Weigel told the audience at a Carson City rally in September that he struggled with Stage 4 Huntington’s disease, a fatal, hereditary ailment that attacks the nervous system in ways similar to Parkinson’s or Alzheimer’s. He said his health care providers had stopped accepting his military insurance, even saying he had canceled his plan despite his claims to the contrary.
When Sanders asked how he was going to pay off the $139,000 bill he received, a visibly upset Weigel said he couldn’t and was going to kill himself.
The exchange prompted people including Sanders’ wife Jane to counsel Weigel after the event.
Weigel said that representatives from the offices of Sens. Catherine Cortez Masto and Jacky Rosen reached out, including one Rosen staffer, Xiomara Ibarra, who picked him up at his house and took him to help fill out paperwork that advanced his case.
Then, he worked with a representative from TriCare who help retroactively reinstate his military insurance. All he had to pay was $29.50 for each of the months that had lapsed, he said.
Beyond that, a GoFundMe page started on his behalf has so far raised more than $45,000 from more than 2,000 donors — many chipping in $5 or $10. He said he feels more at peace knowing he has money to cover unresolved medical expenses, and also plans to use that money to buy a motorized wheelchair and get another service dog.

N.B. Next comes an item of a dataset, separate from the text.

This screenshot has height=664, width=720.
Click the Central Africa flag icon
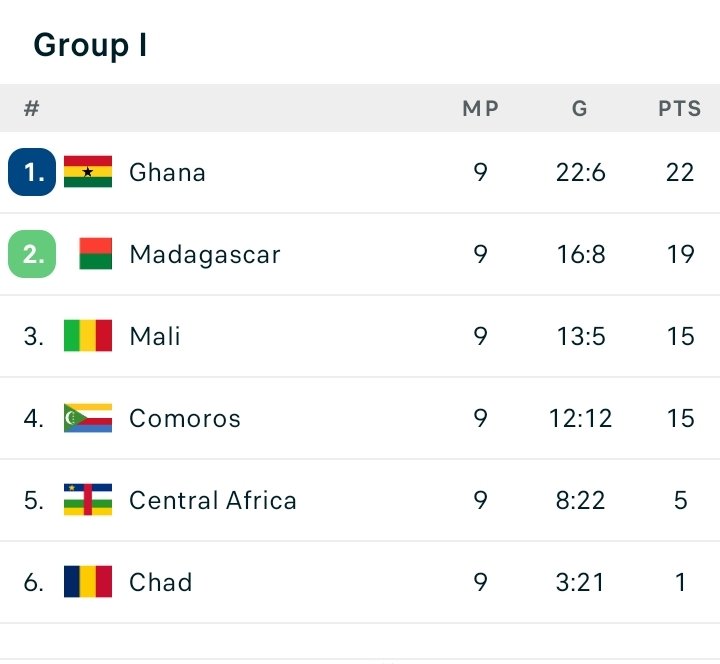coord(88,500)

“The GoFundMe thing — all the support that people would write was good, and then having the monetary security,” he said in an interview after the event. “I’m not getting rich. I’m living like I’m a refugee, so that helped a lot.”
His one disappointment though — that Sanders didn’t take the jacket that he received after his search and rescue training 25 years ago.
“It would’ve meant a lot to me if he would’ve taken it,” Weigel said.